BEGIN RECORDS SUPPLIED
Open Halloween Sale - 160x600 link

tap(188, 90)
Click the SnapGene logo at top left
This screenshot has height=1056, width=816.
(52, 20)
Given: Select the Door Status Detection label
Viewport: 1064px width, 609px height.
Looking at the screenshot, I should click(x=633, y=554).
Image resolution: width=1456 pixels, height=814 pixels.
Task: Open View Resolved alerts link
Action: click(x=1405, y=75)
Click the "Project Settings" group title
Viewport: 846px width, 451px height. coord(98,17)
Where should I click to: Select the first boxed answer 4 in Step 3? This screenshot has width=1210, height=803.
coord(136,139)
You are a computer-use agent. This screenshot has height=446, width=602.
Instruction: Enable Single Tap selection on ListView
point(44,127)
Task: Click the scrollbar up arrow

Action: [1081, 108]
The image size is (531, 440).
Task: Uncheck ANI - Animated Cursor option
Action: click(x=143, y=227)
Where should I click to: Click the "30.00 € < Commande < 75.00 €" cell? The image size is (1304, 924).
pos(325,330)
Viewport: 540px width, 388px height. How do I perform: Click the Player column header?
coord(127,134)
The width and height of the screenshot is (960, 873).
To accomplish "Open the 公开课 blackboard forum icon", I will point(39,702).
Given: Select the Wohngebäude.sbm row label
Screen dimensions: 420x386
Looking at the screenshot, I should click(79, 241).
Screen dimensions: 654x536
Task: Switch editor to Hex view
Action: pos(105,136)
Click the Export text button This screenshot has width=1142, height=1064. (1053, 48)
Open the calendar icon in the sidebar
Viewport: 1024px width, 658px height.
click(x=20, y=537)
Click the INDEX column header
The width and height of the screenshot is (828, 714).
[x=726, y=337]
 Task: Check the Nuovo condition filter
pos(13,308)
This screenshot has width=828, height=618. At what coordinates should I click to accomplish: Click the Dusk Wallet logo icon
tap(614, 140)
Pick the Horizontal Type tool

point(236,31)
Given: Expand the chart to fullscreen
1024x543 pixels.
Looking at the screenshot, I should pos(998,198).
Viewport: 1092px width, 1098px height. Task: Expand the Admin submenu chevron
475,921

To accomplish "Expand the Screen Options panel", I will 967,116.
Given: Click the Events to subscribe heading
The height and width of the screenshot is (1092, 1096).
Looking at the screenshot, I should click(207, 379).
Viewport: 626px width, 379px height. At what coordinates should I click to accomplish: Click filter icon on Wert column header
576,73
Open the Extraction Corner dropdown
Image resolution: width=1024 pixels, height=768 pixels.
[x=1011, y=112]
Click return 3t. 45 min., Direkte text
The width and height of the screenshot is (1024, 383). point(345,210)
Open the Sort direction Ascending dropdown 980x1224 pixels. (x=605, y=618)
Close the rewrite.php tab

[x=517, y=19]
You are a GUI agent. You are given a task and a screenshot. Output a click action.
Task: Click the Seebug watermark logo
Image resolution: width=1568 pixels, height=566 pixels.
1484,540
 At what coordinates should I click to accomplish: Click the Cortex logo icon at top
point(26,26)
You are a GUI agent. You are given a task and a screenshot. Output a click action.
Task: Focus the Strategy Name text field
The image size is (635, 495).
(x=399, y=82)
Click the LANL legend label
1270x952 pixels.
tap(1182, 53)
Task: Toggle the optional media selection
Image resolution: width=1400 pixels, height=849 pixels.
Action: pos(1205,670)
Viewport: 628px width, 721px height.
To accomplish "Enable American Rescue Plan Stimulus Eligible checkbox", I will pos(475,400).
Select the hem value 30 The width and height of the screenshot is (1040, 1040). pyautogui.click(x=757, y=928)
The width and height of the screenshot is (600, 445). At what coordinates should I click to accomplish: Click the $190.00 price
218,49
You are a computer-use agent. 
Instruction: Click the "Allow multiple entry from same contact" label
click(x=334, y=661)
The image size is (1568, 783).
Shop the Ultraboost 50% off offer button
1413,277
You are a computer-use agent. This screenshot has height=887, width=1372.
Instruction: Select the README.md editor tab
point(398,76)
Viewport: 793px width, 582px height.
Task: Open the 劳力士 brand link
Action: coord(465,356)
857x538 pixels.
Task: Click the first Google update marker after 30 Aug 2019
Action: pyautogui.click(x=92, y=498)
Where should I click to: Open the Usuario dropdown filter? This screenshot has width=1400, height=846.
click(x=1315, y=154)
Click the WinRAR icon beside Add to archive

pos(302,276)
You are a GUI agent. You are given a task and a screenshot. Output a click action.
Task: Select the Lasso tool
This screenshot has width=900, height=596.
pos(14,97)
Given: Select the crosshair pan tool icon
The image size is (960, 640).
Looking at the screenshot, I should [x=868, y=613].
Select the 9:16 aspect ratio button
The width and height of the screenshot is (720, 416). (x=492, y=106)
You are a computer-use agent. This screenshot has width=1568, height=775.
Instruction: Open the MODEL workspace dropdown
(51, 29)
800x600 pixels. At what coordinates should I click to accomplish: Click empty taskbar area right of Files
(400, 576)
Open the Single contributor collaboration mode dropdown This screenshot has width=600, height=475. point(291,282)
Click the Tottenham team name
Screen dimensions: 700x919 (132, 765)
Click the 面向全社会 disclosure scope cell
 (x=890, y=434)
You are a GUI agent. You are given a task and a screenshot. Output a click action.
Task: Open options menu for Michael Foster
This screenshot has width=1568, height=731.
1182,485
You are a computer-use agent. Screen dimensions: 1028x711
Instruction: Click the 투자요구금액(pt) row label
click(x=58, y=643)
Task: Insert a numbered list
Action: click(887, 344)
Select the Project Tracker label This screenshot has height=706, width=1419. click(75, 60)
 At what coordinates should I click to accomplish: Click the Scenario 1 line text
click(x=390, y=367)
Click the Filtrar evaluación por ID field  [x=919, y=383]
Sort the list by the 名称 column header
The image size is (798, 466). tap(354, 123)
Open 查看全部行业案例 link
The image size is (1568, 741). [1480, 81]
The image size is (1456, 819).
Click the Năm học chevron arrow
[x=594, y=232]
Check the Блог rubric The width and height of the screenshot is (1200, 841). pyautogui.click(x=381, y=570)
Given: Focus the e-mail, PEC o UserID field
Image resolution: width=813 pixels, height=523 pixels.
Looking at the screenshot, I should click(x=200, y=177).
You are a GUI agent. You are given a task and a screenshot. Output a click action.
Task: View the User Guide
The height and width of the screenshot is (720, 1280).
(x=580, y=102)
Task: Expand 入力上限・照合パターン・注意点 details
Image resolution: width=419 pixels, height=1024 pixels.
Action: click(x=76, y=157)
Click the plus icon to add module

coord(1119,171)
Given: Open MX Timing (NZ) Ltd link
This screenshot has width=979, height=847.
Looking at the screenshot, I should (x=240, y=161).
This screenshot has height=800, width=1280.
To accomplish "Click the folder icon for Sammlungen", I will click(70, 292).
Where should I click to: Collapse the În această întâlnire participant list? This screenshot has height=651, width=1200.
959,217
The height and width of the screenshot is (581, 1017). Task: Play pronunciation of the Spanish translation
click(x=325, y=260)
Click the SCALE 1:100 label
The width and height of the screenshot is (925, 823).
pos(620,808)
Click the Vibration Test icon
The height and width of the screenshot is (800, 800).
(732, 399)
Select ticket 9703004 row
END RECORDS SUPPLIED
Line count for the string "computer": please say how many lines in the entries above contain it, with no other words.

5